If you’ve ever completed Form W-9, Request for Taxpayer Identification Number and Certification, you’ve heard of backup withholding. But you may be unsure what backup withholding is, and how it can impact you.
Here’s an overview.
Backup withholding is a tax term for mandatory tax withholding from some types of income, such as dividends, interest, investment proceeds and gambling winnings. It became law in 1984, as part of the Interest and Dividend Tax Compliance Act of 1983.
Under the law, companies or individuals who make certain payments to you are required to file annual information returns with the Internal Revenue Service. Along with the total amount of the payments made to you during the year, the information returns must contain your Taxpayer Identification Number (TIN), which payers request from you using Form W-9. (Your TIN is generally your social security number.)
If you fail to provide your TIN, or provide an incorrect one, the IRS can’t track the payments to make sure the income is reported correctly.
When that happens, the IRS sends the payer a letter asking for an explanation. If the discrepancy isn’t corrected within thirty days, the payer is required to withhold tax—called backup withholding—from your payments. In effect, you are forced to pay tax in advance on the income you receive.

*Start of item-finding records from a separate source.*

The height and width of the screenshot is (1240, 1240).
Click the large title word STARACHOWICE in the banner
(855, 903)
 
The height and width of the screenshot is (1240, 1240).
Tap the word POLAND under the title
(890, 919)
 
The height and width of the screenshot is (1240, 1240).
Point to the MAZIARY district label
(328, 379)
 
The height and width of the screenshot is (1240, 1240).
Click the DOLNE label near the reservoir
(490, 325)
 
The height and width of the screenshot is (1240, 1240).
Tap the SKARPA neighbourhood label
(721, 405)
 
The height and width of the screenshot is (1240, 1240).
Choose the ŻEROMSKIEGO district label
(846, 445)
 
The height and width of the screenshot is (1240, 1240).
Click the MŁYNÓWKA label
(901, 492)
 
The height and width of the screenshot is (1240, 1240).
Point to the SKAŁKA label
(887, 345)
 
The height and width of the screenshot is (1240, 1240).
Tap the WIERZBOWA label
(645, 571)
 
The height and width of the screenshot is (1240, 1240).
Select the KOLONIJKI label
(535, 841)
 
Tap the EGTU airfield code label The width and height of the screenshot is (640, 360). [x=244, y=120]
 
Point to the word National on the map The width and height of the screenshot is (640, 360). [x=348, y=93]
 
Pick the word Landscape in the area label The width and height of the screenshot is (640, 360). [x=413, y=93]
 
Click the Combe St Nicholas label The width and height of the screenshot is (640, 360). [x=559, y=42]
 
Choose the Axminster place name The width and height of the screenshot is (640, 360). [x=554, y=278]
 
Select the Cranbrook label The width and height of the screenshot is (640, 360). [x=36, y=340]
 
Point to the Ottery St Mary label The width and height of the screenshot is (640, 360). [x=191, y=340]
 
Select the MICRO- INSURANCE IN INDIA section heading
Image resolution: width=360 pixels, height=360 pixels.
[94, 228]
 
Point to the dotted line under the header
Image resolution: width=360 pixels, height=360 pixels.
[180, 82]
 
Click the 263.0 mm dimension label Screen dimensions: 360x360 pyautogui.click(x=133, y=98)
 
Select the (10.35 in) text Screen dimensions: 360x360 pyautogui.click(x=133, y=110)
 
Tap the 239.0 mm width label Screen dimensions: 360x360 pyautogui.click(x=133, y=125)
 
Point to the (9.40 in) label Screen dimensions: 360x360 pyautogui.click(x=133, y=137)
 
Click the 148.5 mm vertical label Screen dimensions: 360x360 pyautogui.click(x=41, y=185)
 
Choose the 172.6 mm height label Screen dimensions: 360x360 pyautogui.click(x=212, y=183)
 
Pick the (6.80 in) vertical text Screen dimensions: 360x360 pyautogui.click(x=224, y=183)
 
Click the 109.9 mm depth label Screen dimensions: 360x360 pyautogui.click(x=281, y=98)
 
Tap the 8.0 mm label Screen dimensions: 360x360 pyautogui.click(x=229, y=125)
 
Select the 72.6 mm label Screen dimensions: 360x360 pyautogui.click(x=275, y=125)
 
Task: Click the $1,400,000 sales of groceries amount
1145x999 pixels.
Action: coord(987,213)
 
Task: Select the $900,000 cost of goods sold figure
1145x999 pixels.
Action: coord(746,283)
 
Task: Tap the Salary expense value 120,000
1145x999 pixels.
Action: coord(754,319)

The backup withholding rate is set by statute to equal the fourth lowest tax rate applied to single taxpayers. That rate is currently 28%, meaning payers will deduct 28% of any amount paid to you and remit it to the IRS on your behalf.
Note: The backup withholding is refundable, so you can claim it as a payment on your tax return, just like the amount withheld from your wages.
In many cases you can avoid having backup withholding taken out of your payments by providing your correct TIN to your payer. However, if you underreported income or did not file a tax return at all, you’ll need to get current with the IRS before the backup withholding can be stopped.